El samba viene al rescate para ayudarnos a entender esta fe en el futuro que tanto caracteriza a este pueblo. La cosa está difícil, pero todo va a estar bien:
«Mientas alcance para comer, yo soy feliz haciendo lo que hago».
Le pregunto si tiene algún consejo para darle a todos aquellos artistas que tienen miedo de lanzarse a hacer lo suyo. Me dice que, primero, te tiene que gustar lo que hacés. Y que después hay que tener esperanza y coraje.

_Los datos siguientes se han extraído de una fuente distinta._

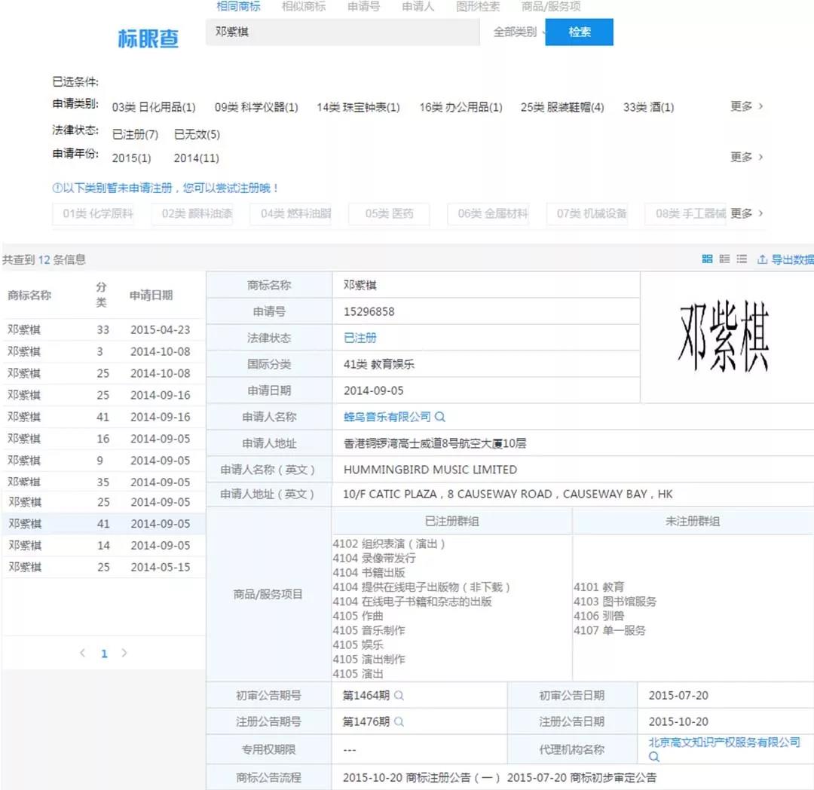Click search icon beside 蜂鸟音乐有限公司
This screenshot has height=790, width=814.
[x=441, y=417]
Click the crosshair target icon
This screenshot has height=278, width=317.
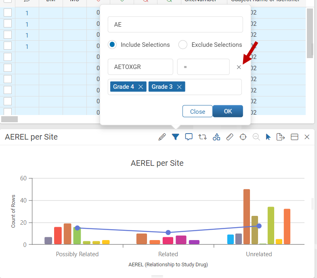243,137
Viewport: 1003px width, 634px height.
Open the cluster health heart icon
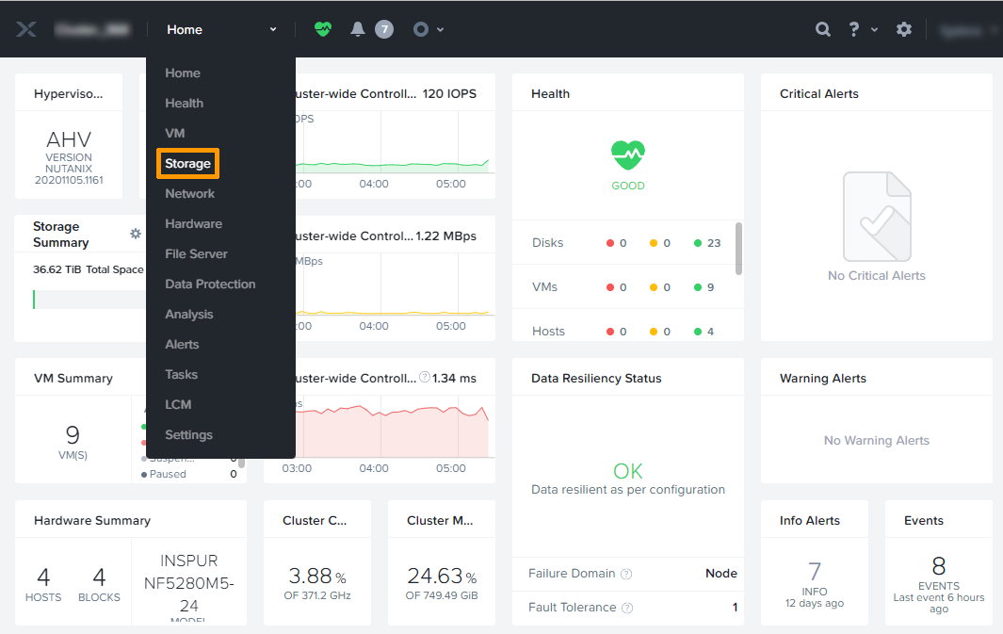click(323, 29)
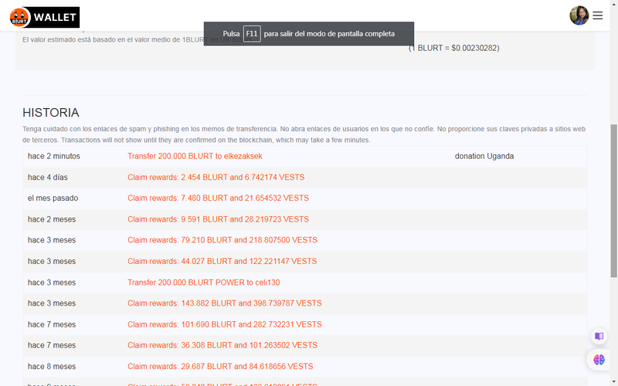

«En la vida hay que hacer las cosas con amor. El dinero siempre viene, porque es la recompensa divina. Yo dinero no tengo, pero tengo el orgullo de ser un artista reconocido. Tengo muchas amistades y una semilla bien plantada. Ya vendrán los tiempos de recoger los frutos».
A la distancia y cerrando los ojos casi puedo sentir ese aroma de selva húmeda que impregna el barrio. Recuerdo el calor y las Havaianas destrozándose contra el empedrado, cuesta arriba. Y me acuerdo de Getúlio en su atelier, desde donde ahora, por teléfono, mientras esperamos tiempos mejores, me regala la siguiente frase:
«Para mí el arte es igual que el samba, agoniza pero no muere».